_Exercise objective_
Pick out every line of the entries below where "cyan" occurs, and copy those lines.

Stored records
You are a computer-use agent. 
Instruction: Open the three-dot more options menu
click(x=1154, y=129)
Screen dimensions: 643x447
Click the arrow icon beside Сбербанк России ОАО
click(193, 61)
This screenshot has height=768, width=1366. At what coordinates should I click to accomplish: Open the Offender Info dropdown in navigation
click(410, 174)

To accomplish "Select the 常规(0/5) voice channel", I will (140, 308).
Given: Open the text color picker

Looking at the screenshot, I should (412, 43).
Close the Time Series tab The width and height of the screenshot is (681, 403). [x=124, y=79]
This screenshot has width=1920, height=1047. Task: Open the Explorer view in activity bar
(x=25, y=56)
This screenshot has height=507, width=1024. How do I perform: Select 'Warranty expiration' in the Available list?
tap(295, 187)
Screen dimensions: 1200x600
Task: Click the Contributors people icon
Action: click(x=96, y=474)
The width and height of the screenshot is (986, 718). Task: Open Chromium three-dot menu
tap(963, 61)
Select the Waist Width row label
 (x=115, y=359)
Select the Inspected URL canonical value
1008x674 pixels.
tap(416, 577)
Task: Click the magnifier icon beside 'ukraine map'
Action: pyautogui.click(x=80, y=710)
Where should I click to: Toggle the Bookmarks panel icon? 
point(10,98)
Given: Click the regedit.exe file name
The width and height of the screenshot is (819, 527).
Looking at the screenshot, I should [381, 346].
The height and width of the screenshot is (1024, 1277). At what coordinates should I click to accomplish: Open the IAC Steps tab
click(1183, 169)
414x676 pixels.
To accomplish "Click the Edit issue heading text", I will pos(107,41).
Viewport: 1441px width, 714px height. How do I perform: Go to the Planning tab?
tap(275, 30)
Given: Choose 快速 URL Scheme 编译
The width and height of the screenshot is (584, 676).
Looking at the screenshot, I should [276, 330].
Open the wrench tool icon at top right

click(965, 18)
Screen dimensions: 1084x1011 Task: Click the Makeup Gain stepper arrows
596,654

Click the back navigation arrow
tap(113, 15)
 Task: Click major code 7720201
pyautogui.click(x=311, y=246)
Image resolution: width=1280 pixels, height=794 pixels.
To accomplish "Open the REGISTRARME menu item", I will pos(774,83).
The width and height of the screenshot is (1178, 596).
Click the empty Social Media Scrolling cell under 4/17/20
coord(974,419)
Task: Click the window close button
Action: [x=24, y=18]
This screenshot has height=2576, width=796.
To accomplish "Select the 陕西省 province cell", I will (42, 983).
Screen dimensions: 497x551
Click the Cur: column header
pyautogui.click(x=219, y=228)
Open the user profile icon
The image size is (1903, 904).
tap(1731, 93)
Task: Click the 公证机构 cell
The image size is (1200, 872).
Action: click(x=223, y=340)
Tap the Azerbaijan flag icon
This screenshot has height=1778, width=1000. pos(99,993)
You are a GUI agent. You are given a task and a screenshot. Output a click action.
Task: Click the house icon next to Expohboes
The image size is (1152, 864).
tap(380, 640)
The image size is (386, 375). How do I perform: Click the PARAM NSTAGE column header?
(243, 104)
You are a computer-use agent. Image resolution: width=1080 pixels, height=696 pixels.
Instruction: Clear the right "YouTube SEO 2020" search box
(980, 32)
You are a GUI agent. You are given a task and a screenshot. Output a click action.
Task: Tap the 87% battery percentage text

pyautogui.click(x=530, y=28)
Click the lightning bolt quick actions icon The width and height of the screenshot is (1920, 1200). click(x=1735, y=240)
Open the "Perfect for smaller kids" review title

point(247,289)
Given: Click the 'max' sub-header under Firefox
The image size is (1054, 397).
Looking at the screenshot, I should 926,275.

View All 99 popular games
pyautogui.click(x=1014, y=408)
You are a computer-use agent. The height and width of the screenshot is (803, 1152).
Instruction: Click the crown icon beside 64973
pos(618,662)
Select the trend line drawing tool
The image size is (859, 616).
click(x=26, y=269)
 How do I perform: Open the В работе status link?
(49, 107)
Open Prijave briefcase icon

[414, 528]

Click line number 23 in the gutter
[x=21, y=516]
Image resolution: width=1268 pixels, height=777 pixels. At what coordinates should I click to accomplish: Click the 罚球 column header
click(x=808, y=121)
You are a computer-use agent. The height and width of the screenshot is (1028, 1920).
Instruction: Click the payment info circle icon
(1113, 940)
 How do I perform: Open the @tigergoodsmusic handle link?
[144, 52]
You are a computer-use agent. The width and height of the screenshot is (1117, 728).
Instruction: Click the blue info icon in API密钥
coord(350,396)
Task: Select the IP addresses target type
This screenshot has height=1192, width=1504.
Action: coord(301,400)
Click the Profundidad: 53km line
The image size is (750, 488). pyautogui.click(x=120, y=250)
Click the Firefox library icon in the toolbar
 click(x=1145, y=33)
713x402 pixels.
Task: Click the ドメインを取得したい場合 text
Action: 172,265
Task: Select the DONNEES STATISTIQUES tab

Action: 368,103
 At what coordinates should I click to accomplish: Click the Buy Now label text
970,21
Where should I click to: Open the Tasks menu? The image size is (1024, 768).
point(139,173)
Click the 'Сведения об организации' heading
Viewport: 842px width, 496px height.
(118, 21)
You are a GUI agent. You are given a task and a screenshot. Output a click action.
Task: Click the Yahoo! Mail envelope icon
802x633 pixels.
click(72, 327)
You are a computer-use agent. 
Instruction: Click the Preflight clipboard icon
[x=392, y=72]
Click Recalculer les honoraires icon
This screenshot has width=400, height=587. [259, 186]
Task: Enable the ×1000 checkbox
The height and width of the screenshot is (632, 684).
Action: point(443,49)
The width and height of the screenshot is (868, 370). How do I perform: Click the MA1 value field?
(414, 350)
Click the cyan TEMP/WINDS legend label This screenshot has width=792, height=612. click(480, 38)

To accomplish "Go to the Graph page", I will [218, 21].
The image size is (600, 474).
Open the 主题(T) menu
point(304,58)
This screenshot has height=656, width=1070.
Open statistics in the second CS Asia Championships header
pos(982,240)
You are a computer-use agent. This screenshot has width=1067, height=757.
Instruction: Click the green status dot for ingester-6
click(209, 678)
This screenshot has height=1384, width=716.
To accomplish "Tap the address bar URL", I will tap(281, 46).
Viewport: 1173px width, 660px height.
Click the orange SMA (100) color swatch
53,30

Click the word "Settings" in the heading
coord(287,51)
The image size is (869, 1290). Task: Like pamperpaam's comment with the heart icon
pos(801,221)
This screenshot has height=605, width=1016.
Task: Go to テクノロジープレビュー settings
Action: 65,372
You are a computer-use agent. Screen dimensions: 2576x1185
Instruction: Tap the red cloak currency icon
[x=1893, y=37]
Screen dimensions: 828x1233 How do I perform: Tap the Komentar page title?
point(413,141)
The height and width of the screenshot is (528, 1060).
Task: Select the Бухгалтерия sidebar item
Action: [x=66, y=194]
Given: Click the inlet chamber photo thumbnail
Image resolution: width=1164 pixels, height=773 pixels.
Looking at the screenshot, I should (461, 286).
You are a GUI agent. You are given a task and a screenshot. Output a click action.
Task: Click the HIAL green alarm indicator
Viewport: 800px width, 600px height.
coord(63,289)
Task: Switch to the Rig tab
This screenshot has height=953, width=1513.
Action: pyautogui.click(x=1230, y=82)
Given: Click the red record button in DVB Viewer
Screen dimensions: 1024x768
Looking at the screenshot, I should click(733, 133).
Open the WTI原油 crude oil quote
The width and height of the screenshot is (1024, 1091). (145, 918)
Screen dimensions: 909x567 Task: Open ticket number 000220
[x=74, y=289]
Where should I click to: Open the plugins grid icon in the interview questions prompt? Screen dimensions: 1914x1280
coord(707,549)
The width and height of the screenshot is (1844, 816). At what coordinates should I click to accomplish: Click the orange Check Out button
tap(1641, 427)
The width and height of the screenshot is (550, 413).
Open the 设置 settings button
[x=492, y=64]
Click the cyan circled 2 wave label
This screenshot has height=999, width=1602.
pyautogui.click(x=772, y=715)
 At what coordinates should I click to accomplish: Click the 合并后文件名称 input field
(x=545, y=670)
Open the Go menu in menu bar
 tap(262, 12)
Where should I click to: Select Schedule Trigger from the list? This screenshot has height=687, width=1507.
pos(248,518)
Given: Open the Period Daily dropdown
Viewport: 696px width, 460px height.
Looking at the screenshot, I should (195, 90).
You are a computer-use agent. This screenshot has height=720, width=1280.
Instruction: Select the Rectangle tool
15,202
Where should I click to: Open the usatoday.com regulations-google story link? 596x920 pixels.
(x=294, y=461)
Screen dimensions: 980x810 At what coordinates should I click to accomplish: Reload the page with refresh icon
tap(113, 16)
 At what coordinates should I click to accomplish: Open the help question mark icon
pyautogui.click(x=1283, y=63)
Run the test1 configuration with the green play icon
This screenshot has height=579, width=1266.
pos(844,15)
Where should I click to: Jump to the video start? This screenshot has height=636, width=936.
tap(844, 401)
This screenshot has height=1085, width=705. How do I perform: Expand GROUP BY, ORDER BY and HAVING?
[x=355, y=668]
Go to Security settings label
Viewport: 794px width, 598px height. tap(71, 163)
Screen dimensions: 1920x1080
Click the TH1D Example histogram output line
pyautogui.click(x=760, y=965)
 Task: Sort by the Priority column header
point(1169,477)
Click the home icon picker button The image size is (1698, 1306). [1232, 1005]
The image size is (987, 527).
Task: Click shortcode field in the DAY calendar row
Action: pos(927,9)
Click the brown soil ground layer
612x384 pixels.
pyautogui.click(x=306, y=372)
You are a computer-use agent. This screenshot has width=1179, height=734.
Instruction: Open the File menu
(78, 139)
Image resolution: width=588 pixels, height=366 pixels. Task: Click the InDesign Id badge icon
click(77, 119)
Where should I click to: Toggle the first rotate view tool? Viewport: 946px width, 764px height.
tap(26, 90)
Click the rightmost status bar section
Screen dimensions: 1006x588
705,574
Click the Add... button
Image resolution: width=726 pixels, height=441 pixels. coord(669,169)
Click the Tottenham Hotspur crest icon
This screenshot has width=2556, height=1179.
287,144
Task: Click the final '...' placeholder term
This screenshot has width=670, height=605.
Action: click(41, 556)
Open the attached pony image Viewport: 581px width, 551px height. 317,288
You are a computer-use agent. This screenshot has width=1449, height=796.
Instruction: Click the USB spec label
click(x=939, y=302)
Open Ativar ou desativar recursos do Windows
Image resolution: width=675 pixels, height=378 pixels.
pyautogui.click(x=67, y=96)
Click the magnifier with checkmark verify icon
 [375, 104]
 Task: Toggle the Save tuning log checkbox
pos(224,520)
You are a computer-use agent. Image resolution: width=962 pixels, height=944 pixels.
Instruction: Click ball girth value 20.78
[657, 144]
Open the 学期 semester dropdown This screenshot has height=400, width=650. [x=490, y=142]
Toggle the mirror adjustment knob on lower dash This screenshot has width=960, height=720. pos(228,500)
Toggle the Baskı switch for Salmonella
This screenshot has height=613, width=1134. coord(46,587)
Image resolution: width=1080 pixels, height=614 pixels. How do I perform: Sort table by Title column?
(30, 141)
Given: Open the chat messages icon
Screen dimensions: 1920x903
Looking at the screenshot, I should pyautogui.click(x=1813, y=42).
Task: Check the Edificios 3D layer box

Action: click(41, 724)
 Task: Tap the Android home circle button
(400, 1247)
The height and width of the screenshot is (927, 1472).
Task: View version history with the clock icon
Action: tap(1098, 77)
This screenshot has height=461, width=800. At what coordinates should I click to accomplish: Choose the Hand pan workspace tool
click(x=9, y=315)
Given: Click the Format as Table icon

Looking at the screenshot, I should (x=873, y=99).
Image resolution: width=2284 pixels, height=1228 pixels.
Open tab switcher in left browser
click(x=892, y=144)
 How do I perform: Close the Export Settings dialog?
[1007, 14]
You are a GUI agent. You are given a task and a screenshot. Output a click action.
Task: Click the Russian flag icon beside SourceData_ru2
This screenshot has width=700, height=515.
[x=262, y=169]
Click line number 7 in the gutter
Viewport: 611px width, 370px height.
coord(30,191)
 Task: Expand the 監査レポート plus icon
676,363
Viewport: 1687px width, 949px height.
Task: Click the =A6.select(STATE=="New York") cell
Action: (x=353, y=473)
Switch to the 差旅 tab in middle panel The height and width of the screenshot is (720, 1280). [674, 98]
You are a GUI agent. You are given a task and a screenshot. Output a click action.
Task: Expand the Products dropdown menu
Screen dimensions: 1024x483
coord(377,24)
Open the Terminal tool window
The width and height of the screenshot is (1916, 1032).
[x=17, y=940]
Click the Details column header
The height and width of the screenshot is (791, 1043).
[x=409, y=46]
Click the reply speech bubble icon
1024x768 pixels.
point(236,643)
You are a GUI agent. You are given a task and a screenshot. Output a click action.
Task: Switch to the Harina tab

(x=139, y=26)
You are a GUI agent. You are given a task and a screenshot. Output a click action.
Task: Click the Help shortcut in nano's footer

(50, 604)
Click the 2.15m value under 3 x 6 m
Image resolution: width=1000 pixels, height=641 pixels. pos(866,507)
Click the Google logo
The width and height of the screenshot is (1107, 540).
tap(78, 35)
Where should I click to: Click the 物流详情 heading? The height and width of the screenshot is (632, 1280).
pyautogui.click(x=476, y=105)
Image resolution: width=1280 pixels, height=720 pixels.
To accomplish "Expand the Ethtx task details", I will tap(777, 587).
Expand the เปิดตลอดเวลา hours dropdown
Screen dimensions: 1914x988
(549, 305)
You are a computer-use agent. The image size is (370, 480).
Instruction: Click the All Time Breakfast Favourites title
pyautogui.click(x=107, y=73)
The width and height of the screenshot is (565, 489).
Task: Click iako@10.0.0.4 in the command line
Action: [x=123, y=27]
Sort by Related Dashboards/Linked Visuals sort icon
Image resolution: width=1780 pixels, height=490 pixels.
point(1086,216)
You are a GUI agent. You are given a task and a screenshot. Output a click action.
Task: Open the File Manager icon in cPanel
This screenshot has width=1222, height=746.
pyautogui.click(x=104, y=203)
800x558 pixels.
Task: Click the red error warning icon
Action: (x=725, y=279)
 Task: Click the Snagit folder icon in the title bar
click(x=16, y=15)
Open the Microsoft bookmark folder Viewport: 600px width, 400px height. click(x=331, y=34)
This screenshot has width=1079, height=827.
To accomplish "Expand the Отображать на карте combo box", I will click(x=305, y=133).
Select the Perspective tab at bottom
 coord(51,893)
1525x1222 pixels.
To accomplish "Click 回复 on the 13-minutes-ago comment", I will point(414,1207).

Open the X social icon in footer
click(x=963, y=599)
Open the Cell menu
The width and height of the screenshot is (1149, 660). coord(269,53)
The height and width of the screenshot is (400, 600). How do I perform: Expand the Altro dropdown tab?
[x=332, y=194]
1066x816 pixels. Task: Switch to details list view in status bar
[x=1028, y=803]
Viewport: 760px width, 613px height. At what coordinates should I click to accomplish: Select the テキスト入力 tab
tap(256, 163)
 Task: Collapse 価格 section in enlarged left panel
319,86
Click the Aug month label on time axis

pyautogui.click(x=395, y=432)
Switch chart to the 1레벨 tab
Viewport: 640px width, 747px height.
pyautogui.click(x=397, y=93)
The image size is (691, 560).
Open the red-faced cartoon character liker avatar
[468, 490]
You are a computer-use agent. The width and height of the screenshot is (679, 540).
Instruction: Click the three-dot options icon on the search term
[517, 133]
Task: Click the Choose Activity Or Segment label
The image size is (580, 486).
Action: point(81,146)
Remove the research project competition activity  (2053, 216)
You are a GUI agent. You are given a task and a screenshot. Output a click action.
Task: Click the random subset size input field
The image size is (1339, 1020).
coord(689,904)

_Task response_
Click the cyan TEMP/WINDS legend label This screenshot has width=792, height=612. click(480, 38)
Click the cyan circled 2 wave label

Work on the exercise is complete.